_WHAT IS REQUIRED_
Reproduce verbatim only the lines from the one containing "The height and" through the last line below, both included.
══ RECORDS PROVIDED ══
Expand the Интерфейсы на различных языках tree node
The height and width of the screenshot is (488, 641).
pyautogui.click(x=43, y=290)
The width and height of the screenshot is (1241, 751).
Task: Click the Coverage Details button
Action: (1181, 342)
═══
_SOLUTION_
The height and width of the screenshot is (488, 641).
pyautogui.click(x=43, y=290)
The width and height of the screenshot is (1241, 751).
Task: Click the Coverage Details button
Action: (1181, 342)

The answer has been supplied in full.